Tout d’abord, bravo Monsieur et respect. Pouria Amirshahi, Député élu en 2012 d’une des circonscriptions des français de l’étranger, a décidé hier de quitter le PS. Il s’agit là d’une décision politique, réfléchie et murie, longuement sans doute, évidemment en raison d’un profond désaccord de fond avec la politique du gouvernement actuel. Il l’a prise seul apparemment, et n’a pas perdu de temps à discuter des heures durant avec des décombres du vieux paysage politique qui l’auraient retenu pour essayer de le convaincre qu’il fallait rester encore et encore, donnant ainsi à d’autres un droit de veto sur ses propres décisions.
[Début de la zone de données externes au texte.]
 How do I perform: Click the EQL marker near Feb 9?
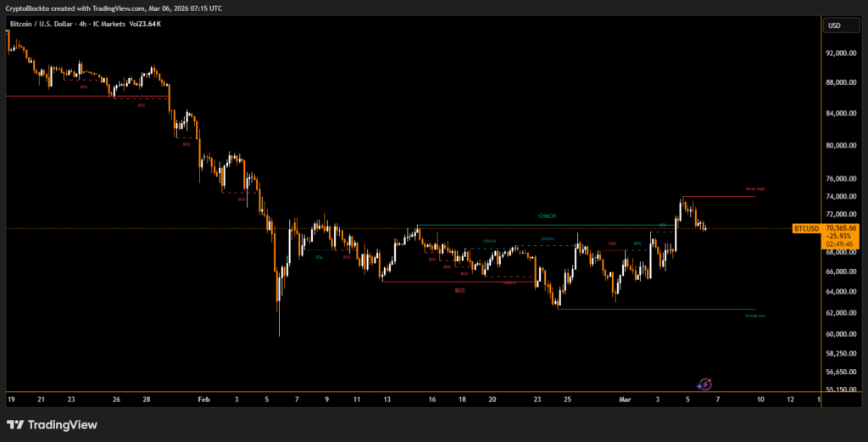pos(320,257)
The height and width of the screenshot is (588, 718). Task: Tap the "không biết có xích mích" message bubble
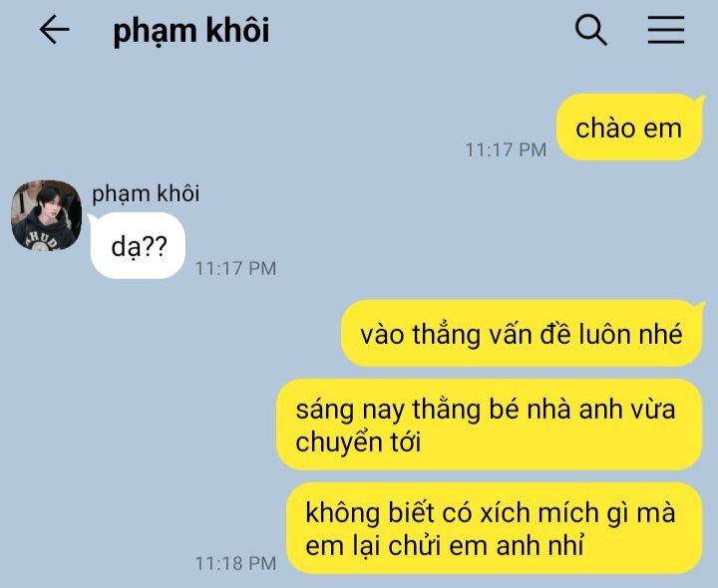[x=494, y=528]
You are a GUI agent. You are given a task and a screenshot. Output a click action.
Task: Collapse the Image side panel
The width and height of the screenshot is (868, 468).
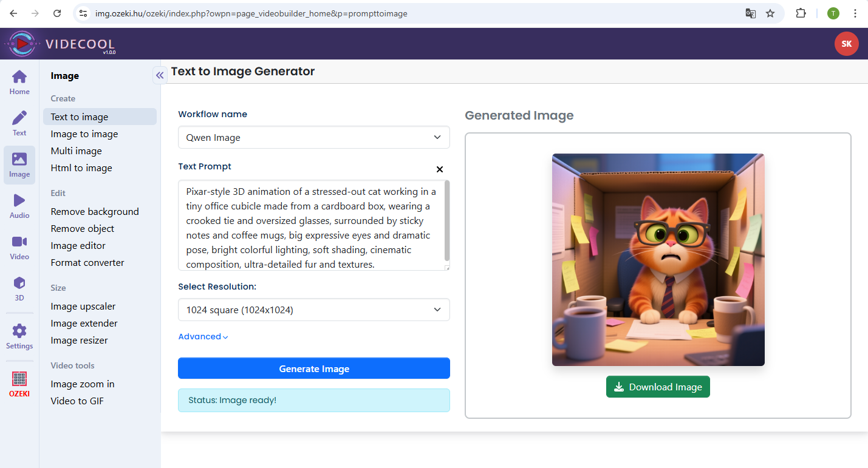[x=160, y=75]

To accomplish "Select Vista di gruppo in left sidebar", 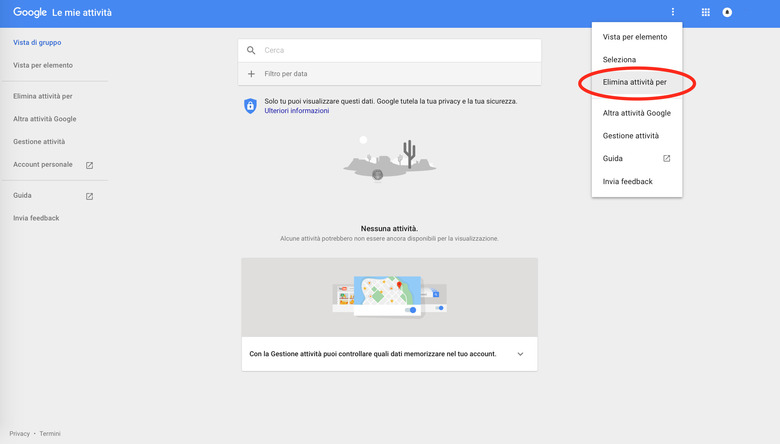I will (x=36, y=43).
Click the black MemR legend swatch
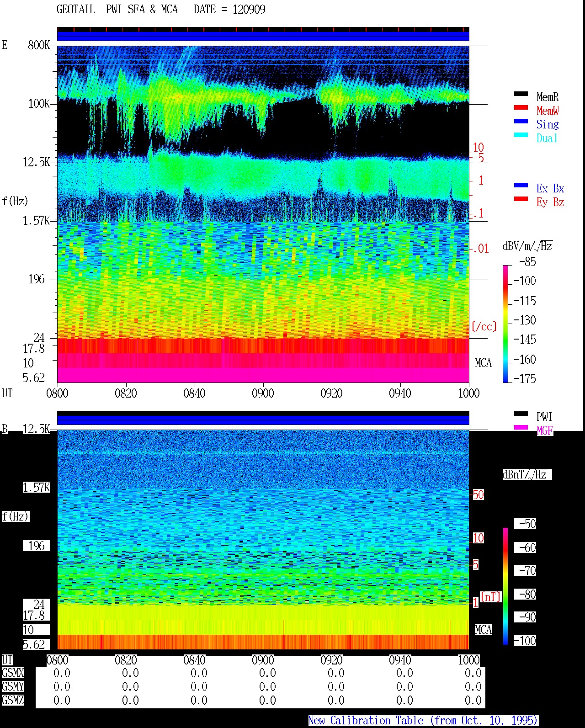 pyautogui.click(x=521, y=94)
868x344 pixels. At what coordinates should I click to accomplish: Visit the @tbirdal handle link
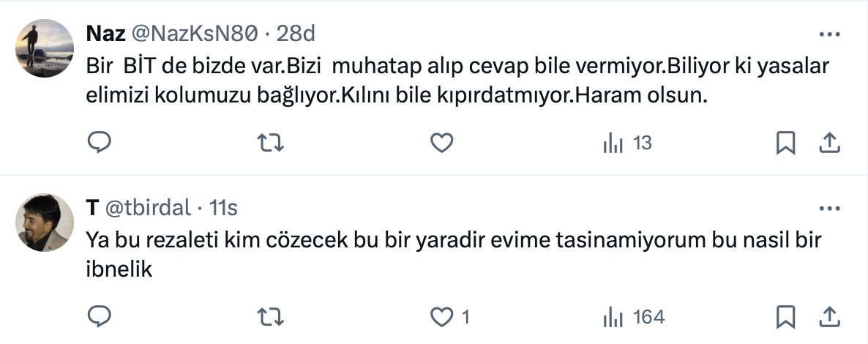click(x=148, y=209)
Comme une mise sous tutelle intellectuelle en quelque sorte. Les actes courageux même collectifs, commencent d’abord par des décisions individuelles. Et, comme toujours, cette décision vue comme « en solo » n’a rien d’un chant solitaire. Je vois d’ailleurs là comme un écho à d’autres discussions et mini-controverses sur la méthode. Passons. Bref, c’est un acte d’insoumis. Je l’applaudis. Cet homme veut simplement que ses actions soient en accord avec sa conscience. Qui peut le blâmer ? Sur la politique de MM. Valls et Hollande le jugement est implacable et valide ce que nous portons dans le débat public depuis 2012. Parmi d’autres formules, de son interview dans Le Monde (lire l’intégralité ici) je retiens une de ses phrases : « La France n’est pas gouvernée par l’aile droite du PS, mais par des néoconservateurs, dans tous les domaines, à quelques exceptions près… D’ailleurs, leurs alliés sont désormais issus du bloc réactionnaire : déchéance de nationalité, état d’urgence, surenchère pénale, droit du travail. »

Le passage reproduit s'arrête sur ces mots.